Ceula ne par le pa que de souri et de fleurre
Lu dans un bus, parce que le titre est original, parce que la souris a l'air bien sympathique devant son labyrinthe, parce que les gens en parlent ici ou là, qu'avec de jolis mots. Par sequeu les critures du débu et veille la curiositet. Il y en a beaucoup des raisons pour lire ce livre, mais il y en a tellement plus pour ne plus le lâcher dès sa lecture commencée.
Expérience émotionnelle complète, Des Fleurs pour Algernon ne prend pas par surprise et affiche clairement ses intentions sentimentalistes, avec un héros auquel on ne peut que s'attacher et une histoire propice à maintes scènes tristes à en pleurer, belle à en rire. Je ne peux que dire du bien de ce livre, car il ne mérite pas qu'on en retienne les quelques points fâcheux. J'ai lu dans certaines critiques quelques attaques sur la définition de l'intelligence, que cela ne se résume pas à parler dix langues étrangères et avoir le QI d'Einstein. Je suis probablement d'accord, mais je crois que ces lecteurs sont passés à côté du propos, et en ont retenu certaines bribes peu utiles. Je trouve par ailleurs que l'éveil de l'esprit est plutôt bien amené dans le livre, par des procédés certes rudimentaires parfois (l'évolution de l'écriture, par exemple), mais jamais vains.
Les personnages, volontairement caricaturaux à certains moments, sont très plaisants à suivre. Charlie détaille petit à petit leur vraie nature, que l'on ne faisait que percevoir dans un premier temps, et les relations de ce monde prennent sens, le laissant bien souvent au dépourvu C'est un héros bien solitaire que ce Charlie Gordon. Sa compagnie, incarnée par une jeune psychologue gentille au possible ou une voisine marginale, est toujours fictive et s'arrête aux apparences (un moment, du moins). Je présume que la forme du journal intime n'y est pas pour rien, et donne toujours une sensation « indirecte » de la relation au monde, puisque tout est médié par la voix d'un « je » volontairement tournée sur l'étude du « je ».
Il est étonnant de constater à quel point ce roman n'est pas démodé, malgré sa relative ancienneté. Keyes a eu la bonne idée de concentrer son histoire sur l'humain, sans approfondir le côté scientifique de l'expérience sur Algernon ou Charlie, et je pense que c'est une très bonne idée.
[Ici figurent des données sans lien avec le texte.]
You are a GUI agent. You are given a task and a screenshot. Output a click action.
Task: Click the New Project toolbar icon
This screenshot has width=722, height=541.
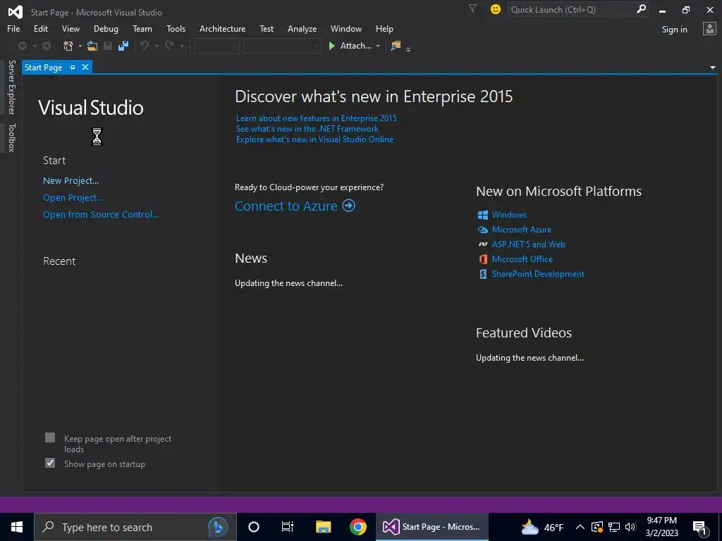pyautogui.click(x=68, y=46)
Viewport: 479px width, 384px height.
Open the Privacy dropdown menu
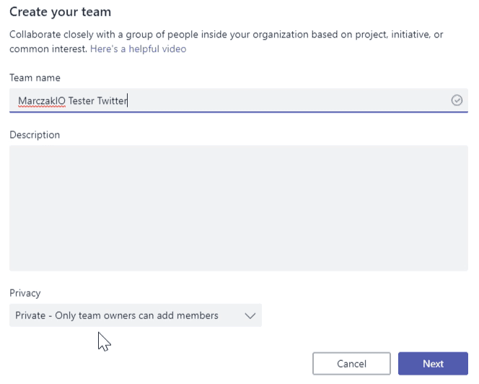tap(136, 315)
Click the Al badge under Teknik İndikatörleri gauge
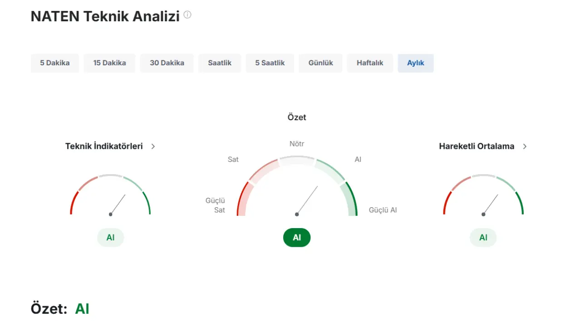581x327 pixels. click(110, 238)
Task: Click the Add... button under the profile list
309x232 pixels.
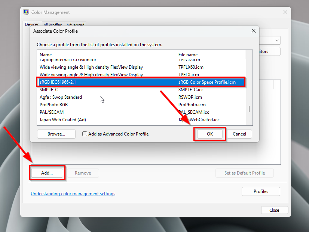Action: pos(47,173)
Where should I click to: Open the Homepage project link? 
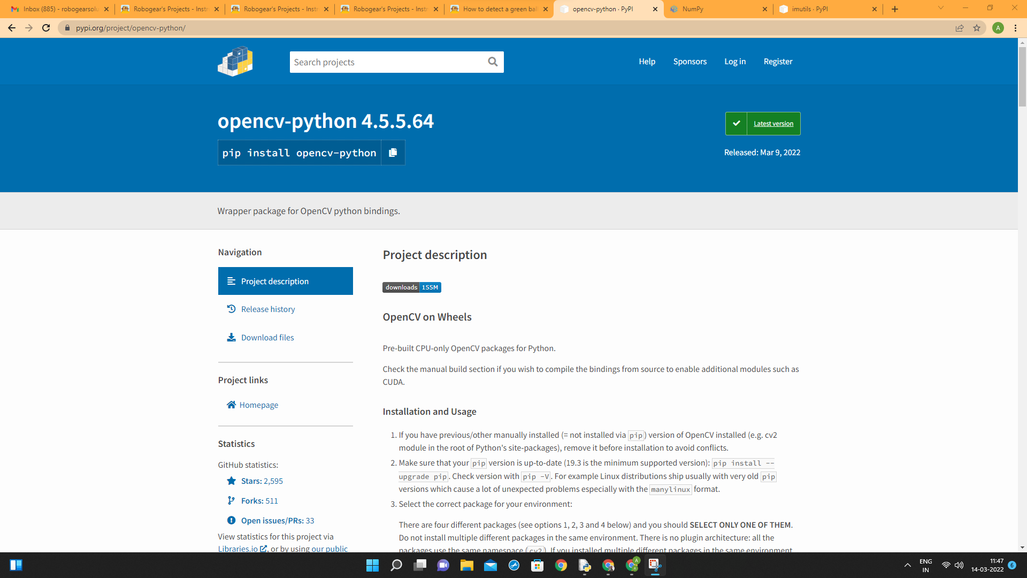[x=258, y=405]
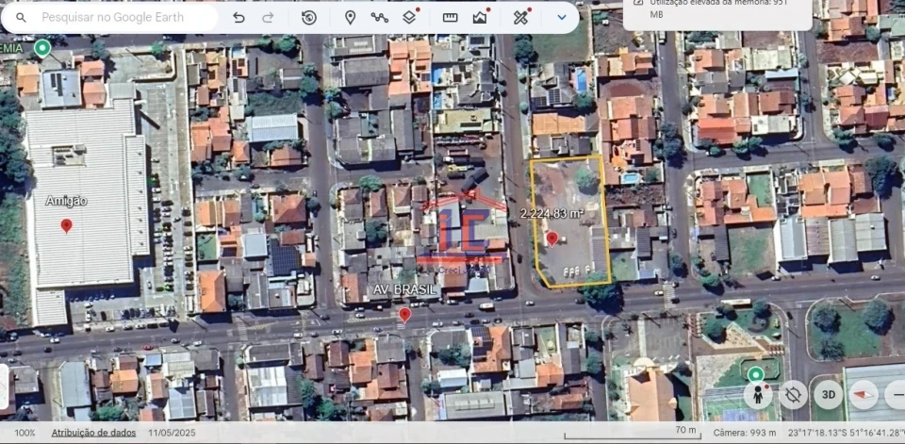
Task: Open the satellite tools icon in toolbar
Action: point(520,17)
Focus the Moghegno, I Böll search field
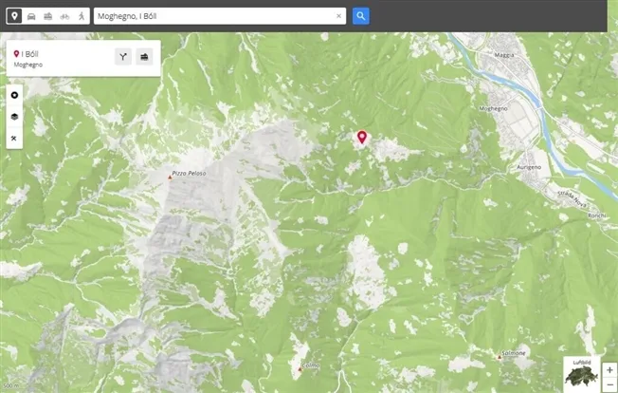 point(215,16)
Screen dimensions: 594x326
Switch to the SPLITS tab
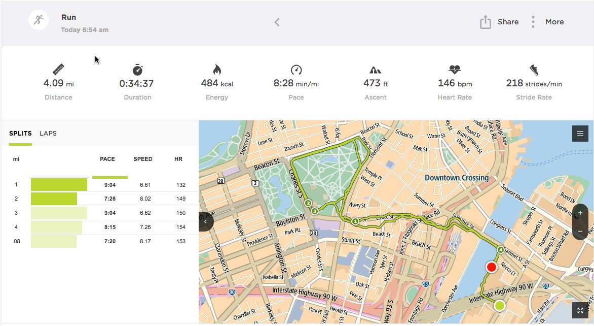(x=20, y=133)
Ce flou ne fait que convaincre le lecteur qu'ici, la science-fiction est pleinement au service de l'histoire, et ne se présente pas vraiment en porte-fanion d'un genre (je ne pense pas qu'il soit hérétique de décrire Des Fleurs Pour Algernon comme une pierre de « littérature blanche »...).
Les souvenirs qui ponctuent le récit, cette fois-ci marqués de l'analyse de Charlie sont d'une détresse incomparable, et font souvent prendre conscience de l'incompréhension de l'idiotisme dans notre société. Toujours viscérale, l'écriture de Keyes se veut simple et descriptive, mais trimballe souvent sa charge de larmes. Je me suis parfois demandé lors de la lecture si les scènes, obligatoirement émouvantes car utilisant des ficelles de l'émotion incontournables, n'étaient pas en trop grand nombre, si l'émotion et la compassion n'était pas ici surexploitée. Je crois que la réponse est non. Le tout est bien trop cohérent pour y trouver une faille.
La deuxième partie du livre fait véritablement froid dans le dos, et tout ce que l'on peut appréhender prend place de manière fatale. Et comme Charlie et son entourage, on suit les lignes jusqu'au point final, les yeux embués et le cœur bien agressé. J'ai rarement vu les dernières lignes d'un livre (je ne parle pas de pages, mais bien de lignes) m'émouvoir autant.
Pour conclure, je conseille vivement Des Fleurs pour Algernon. Le maitre-mot : émotion, vous l'aurez compris, mais il y a tellement plus dans ces pages. Une leçon d'humanité, une reconsidération morale, un air frais, un renouveau littéraire... C'est vraiment très beau. Une écriture belle pour une histoire sans pareil. Lisez Des Fleurs pour Algernon.